01 março 2006

... Vito la mina hi Clarisse

Português como língua oficial?
Português é a língua oficial de Moçambique, mas não é falada por toda a população. Em Maputo, capital, é claro que a grande maioria fala, mas quando se vai para o campo dá para perceber que a maioria não fala, principalmente em se tratando dos adultos. Na época colonial, a maior parte dos negros não ia à escola ou, quando ia, era somente até o primário. Em 1975, ano da independência, apenas 5% da população moçambicana sabia ler. No pós-75 o FRELIMO implementou diversos programas de educação, e o português foi definido como língua oficial, já que o objetivo era criar uma identidade nacional e cultural do país.

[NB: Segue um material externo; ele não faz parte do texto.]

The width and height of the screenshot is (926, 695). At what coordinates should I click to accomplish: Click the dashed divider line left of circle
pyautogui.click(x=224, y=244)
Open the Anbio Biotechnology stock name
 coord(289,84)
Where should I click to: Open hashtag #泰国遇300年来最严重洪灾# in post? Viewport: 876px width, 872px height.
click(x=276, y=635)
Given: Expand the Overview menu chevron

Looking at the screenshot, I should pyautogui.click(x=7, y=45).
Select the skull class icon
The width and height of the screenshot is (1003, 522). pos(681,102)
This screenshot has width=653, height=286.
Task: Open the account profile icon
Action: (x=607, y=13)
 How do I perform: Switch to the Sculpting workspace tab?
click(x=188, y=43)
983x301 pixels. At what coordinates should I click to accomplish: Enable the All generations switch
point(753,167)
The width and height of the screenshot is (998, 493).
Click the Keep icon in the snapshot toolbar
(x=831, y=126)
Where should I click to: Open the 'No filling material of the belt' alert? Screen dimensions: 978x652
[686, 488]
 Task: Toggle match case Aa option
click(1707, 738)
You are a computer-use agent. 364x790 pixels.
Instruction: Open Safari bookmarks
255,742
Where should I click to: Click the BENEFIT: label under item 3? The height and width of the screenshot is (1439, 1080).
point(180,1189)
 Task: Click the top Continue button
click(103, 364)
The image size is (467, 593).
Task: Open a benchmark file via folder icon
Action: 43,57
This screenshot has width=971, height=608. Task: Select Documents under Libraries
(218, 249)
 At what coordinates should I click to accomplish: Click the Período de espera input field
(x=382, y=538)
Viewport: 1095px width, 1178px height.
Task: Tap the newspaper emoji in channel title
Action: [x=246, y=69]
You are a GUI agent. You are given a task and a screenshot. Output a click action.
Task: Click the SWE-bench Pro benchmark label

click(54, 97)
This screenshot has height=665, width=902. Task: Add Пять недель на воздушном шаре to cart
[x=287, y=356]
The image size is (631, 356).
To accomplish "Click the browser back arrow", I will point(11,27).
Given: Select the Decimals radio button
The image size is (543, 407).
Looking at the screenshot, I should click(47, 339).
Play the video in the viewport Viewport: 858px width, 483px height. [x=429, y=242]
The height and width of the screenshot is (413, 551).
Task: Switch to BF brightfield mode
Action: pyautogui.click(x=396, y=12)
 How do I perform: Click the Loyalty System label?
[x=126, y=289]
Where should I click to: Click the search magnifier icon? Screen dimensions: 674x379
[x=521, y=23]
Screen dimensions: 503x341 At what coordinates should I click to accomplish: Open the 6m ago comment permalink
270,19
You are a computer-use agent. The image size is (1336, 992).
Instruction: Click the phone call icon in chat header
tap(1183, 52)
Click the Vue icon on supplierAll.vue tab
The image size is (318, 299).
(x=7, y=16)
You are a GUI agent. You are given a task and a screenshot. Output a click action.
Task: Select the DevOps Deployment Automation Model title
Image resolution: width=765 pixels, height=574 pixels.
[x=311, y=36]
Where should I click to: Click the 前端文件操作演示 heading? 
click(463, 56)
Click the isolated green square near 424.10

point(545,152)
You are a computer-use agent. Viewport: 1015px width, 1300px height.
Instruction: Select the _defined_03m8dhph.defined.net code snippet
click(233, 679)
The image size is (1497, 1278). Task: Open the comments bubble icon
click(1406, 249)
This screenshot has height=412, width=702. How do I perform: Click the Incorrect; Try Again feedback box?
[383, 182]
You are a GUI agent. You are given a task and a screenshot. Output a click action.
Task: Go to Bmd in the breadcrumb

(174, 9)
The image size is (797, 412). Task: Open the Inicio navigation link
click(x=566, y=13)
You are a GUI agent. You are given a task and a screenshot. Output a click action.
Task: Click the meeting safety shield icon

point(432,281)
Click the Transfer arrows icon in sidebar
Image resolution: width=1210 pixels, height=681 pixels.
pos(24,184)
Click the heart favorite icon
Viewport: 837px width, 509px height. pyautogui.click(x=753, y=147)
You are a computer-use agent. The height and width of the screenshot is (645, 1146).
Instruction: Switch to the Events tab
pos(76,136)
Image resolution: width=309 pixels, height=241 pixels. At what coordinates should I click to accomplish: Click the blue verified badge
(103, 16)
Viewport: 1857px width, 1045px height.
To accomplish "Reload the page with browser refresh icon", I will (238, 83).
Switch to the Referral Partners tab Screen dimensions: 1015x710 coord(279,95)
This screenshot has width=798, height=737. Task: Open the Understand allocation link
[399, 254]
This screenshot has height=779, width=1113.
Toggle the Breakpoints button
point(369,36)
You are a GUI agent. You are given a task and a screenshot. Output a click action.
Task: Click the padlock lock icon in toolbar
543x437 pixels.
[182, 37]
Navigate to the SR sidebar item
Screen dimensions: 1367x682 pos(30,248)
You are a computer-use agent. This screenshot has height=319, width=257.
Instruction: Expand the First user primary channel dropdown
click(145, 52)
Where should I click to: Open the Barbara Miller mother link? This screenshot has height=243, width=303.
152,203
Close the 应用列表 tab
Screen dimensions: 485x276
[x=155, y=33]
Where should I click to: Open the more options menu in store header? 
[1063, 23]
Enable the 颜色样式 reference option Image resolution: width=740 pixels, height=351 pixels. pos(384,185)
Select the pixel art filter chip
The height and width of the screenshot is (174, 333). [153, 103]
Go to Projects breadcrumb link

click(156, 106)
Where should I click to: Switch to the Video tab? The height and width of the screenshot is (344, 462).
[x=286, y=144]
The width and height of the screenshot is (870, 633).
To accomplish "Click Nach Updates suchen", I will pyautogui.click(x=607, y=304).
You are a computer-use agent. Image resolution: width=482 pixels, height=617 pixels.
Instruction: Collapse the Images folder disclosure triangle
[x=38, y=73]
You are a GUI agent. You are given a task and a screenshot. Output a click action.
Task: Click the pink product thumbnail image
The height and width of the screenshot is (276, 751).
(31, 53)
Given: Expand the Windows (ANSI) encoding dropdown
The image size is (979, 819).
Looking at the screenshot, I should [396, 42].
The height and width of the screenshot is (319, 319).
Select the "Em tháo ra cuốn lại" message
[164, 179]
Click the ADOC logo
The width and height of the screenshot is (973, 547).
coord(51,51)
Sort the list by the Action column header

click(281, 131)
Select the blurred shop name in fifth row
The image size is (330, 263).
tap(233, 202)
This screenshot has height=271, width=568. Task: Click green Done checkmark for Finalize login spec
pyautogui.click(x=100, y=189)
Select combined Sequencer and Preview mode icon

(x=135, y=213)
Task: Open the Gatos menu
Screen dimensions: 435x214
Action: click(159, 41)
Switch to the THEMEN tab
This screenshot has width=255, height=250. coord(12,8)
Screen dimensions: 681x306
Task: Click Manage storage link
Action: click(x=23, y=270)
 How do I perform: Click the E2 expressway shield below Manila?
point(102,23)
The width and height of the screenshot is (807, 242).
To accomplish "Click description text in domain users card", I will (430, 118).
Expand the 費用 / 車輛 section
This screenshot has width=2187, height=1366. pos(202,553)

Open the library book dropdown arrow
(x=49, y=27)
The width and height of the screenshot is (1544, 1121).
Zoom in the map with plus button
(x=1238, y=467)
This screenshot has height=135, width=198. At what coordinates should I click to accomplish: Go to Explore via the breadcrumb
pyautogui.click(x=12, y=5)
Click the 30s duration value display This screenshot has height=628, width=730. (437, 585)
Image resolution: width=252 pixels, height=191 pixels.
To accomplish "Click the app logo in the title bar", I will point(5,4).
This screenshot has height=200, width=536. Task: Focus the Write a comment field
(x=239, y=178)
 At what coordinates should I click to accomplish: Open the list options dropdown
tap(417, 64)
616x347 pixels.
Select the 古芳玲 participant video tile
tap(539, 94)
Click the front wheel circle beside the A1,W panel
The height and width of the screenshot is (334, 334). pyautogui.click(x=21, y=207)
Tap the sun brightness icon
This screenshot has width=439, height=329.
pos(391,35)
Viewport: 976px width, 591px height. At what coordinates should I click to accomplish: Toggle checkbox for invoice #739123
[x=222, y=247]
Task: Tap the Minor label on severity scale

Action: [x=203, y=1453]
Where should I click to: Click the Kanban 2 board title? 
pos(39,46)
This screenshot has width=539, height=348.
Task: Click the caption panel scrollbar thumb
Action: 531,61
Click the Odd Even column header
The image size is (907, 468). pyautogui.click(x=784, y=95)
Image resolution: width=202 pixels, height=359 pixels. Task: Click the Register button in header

A estratégia de ataque da RENAMO – que na década de 80 fez frente ao FRELIMO resultando numa guerra civil de 16 anos – era destruir a infra-estrutura do país, a começar pelas áreas rurais. Ou seja, escolas, estradas, pontes, hospitais, clínicas, tudo foi colocado abaixo. Professores e médicos eram os principais alvos para assassinatos . A RENAMO era mantida pelas forças sul-africanas e demais governos que se opunham à independência dos países africanos (por exemplo a ex-Rhodésia, que era o Zimbábue de Ian Smith). Segundo Alex Thomson, o objetivo era dizer que os negros não tinham capacidade de governar seus povos.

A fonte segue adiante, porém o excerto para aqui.